Quoted text —
Nodes from nodes_df:     4864
Nodes from G:            5026
Nodes with Edges:        5026
Edges from channels_df:  31603
Edges from G:            28150
-----
Has Attracting Components:                False
Strongly Connected:                       False
Weakly Connected:                         False
Semi Connected:                           False
Number of Strongly Connected Components:  5026
Number of Attracting Components or HUBS:  1355
Number of Weakly Connected Components:    8
Smallest Weakly Connected Component:      2


In [11]:
#@slideshow slide 
# creating a node2vec graph and creating walks
node2vec_G = Node2VecGraph(G, p=1, q=1, is_directed=True)
walks = node2vec_G.simulate_walks(num_walks=10, walk_length=10)
print("Total walks:", len(walks))

Work to complete —
A - Translate the comment "creating a node2vec graph and creating walks" from the node2vec notebook excerpt into Spanish.
B - Write what comes next in the node2vec notebook excerpt, starting after its last line of code.
The data that comes next is separate material and has no connection to the node2vec notebook excerpt.

Extracted entries —
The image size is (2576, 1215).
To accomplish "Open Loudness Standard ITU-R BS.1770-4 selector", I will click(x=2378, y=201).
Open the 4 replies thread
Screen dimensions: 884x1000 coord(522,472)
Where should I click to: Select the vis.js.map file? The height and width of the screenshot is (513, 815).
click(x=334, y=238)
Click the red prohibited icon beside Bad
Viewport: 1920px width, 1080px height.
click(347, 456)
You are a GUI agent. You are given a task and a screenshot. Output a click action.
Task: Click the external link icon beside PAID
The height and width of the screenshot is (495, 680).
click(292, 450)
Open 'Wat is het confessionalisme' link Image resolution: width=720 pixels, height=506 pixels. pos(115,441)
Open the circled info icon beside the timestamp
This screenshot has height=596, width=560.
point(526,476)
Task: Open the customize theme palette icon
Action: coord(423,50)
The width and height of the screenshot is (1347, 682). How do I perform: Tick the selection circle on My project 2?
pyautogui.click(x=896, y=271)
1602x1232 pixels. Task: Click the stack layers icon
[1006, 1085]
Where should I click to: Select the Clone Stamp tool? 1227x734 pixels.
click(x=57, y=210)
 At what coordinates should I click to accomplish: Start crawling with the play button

Results of the tasks —
A - creando un grafo node2vec y creando recorridos

B -
Total walks: 50260


In [12]:
#@slideshow slide
# creating a vocabulary(nodes) and treating each walk as a sentece with word2vec
from gensim.models import Word2Vec

model = Word2Vec(
    sg=1,  # skip-gram
    hs=0,  # negative sampling
    size=200,
    window=5,
    alpha=0.01,
    negative=20
)
model.build_vocab(walks)
print("Word2Vec vocab: ", len(model.wv.vocab))
model.train(walks, total_examples=len(walks), epochs=10)

Word2Vec vocab:  5026


(1373507, 1869550)

In [13]:
# pprint(model.wv.most_similar("027e62436314f4a18b5cf459d3735977d00830dd3ff24da7f14214824f89fe8d34"))
# set(G.neighbors(list(G)[42]))

## The Algorithms

In [14]:
#@slideshow slide
# implementation of greedy shortest path
def find_greedy_sh_path(G, s, t, model=None):
  """
  G: Networkx graph
  s, t: nodes
  
  return value: list of least # of connected nodes between s and t, inc. s and t (or -1, if no path found)
  """
  def _dist(u, v):
    return model.wv.similarity(u, v)
  
  visited = {s}
  path = []
  current = s
  while current != t:
    # choose the neighbor node to move to
    neighbor_set = (set(G.neighbors(current)) - visited)  # neighbour set
    
    # all neighbors have been visited, the algorithm gets stuck
    if not neighbor_set:
      return -1

    neighbor_set = list(neighbor_set)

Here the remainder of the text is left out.